In To Kill A Mockingbird by Harper Lee, how does Dill's family situation compare with Scout's?
Let's be honest--it would be pretty impossible for any parent to be as wise, noble, just, and honest as Atticus Finch. Even with that understanding in mind, Dill's parents are pretty weak compared to Scout's dad.
Scout Finch is the narrator of To Kill a Mockingbird by Harper Lee, and her family is the focal point for everything that happens in this novel. Scout’s father, Atticus, is a state legislator and a lawyer. He is upright and forthright, standing firmly for what is right as well as showing respect for everyone, no matter their circumstances.
Jem is Scout’s older brother, and he, too, is an upstanding young man despite his occasional bouts of boyish pranks and trouble-making. The Finch children lost their mother shortly after Scout was born, and the woman who has helped raise them is Calpurnia, a black woman who grew up with Atticus and his siblings. Calpurnia is well educated and not at all afraid of imposing a strict discipline on Scout and Jem.
The Finches spend time together, including Scout’s famous learning how to read while sitting on her father’s lap when he reads the paper and the family trips to Finch’s Landing. Though Atticus is gone sometimes to do the people’s business, the children are never alone. They are well cared for and have time to themselves; however, the adults in their lives are certainly active participants in Jem’s and Scout’s lives.

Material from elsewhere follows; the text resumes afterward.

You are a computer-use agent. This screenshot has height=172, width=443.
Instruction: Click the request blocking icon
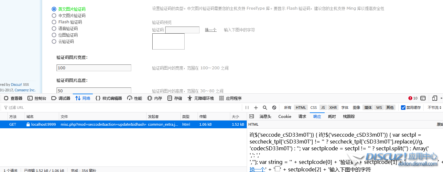click(x=274, y=108)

In contrast, Charles Baker Harris (generally known as “Dill”) has parents who take care of him but do not appear to be very interested in spending time with him. Let’s be honest here, too—Dill is a story-teller (prevaricator, liar) and we cannot trust much of what he says. While that is true, it is also true that Dill is sent away every summer, a fact which gives credence to his claims in chapter 14 that his parents seem indifferent to their son.

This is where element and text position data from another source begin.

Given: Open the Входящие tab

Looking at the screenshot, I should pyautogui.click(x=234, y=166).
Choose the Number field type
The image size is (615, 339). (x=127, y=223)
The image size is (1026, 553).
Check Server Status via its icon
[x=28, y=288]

“The thing is, what I’m tryin‘ to say is—they do get on a lot better without me, I can’t help them any. They ain’t mean. They buy me everything I want, but it’s now—you’ve-got-it-go-play-with-it. You’ve got a roomful of things. I-got-you-that-book-so-go-read-it.” Dill tried to deepen his voice. “You’re not a boy. Boys get out and play baseball with other boys, they don’t hang around the house worryin’ their folks.”

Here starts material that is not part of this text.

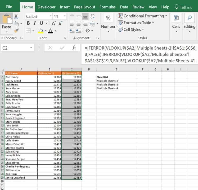The image size is (198, 190).
Task: Open the Name Box dropdown arrow
Action: [31, 48]
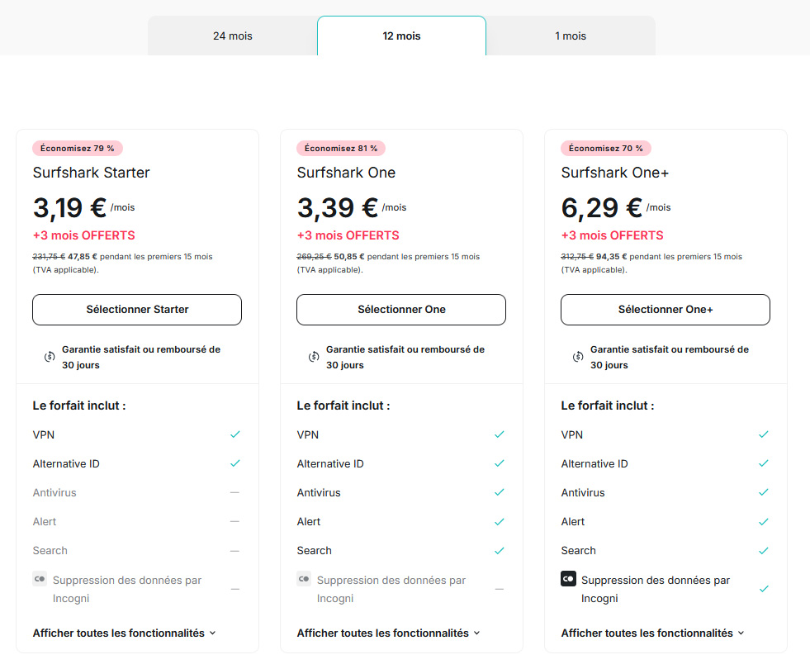
Task: Expand all features for Surfshark One plan
Action: point(388,633)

Dill’s voice was his own again: “Oh, they ain’t mean. They kiss you and hug you good night and good mornin‘ and good-bye and tell you they love you
We’ve already heard a multitude of Dill’s outrageous stories by this time, so Scout is right to be dubious when she talks to him; however, Dill speaks these words privately to Scout and we have a good sense that this is the truth of his family life.
Clearly Jem and Scout have a better life than Dill, which is of course why Dill always wants to come to Maycomb and spends so much time with the Finch children. He is important here and he gets the attention he fails to get at home. His parents are not abusive and apparently have plenty of money, but they do not give Dill what he most wants—their time and attention.